--- DOCUMENT TEXT ---
It is fair to say Derbyshire has links to many inspiring women throughout history – and that the impact of some of their legacies can still be seen today.

And what better time to remember them than in March, when it is Women’s History Month?

The aim of the month is to celebrate famous female historical figures whose work has left a lasting impact on society.

Here, we take a look at some of the inspirational women who have links to Derbyshire:

Florence Nightingale

Image by Henry Hering (1814-1893) from the National Portrait Gallery, London courtesy of Wikimedia Commons

Florence Nightingale (May 12, 1820 – August 13, 1910) was raised in her family’s home in Lea Hurst.

Considered a social reformer and the founder of modern nursing, Nightingale came to prominence during the Crimean War, in which she worked to reform the conditions of field hospitals.

She gave nursing a favourable reputation and became a popular icon in Victorian society, especially in the persona of “The Lady with the Lamp”, a reference to when she would make the rounds of wounded soldiers at night.

Bess of Hardwick

Elizabeth Talbot, Countess of Shrewsbury, by Rowland Lockey (1592) from the National Portrait Gallery, London, courtesy of Wikimedia Commons

Elizabeth Talbot, Countess of Shrewsbury (1527 – February 13, 1608) known as Bess of Hardwick, was a notable figure in Elizabethan England.
---
** TASK DETAILS **
From the text on inspiring women linked to Derbyshire, reproduce word for word the passage that begins with the words "Considered a social" and ends with "soldiers at night.".
--- DATA PROVIDED ---
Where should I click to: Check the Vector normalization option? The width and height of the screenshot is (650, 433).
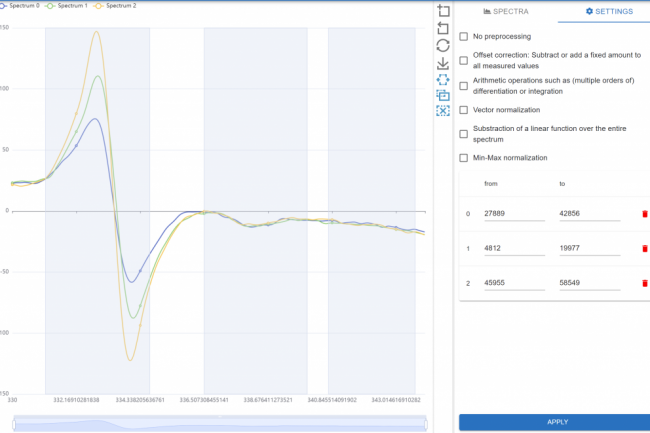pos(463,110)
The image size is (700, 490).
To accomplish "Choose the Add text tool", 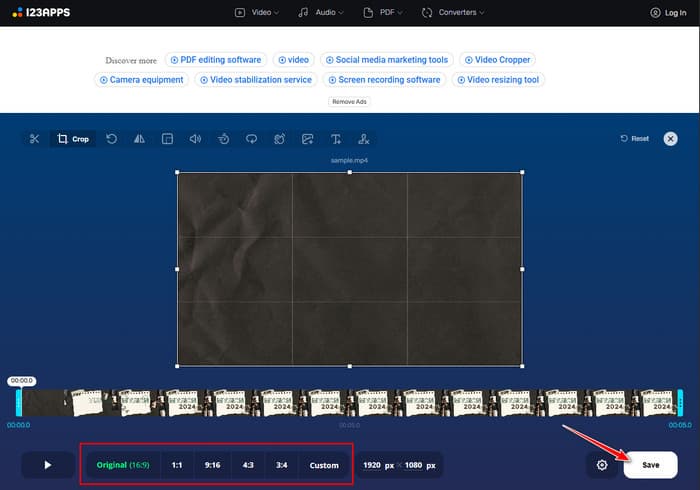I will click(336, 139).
---
--- DATA PROVIDED ---
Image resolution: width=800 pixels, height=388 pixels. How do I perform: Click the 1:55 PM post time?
---
** RESPONSE FOR THIS EXERCISE **
Considered a social reformer and the founder of modern nursing, Nightingale came to prominence during the Crimean War, in which she worked to reform the conditions of field hospitals.

She gave nursing a favourable reputation and became a popular icon in Victorian society, especially in the persona of “The Lady with the Lamp”, a reference to when she would make the rounds of wounded soldiers at night.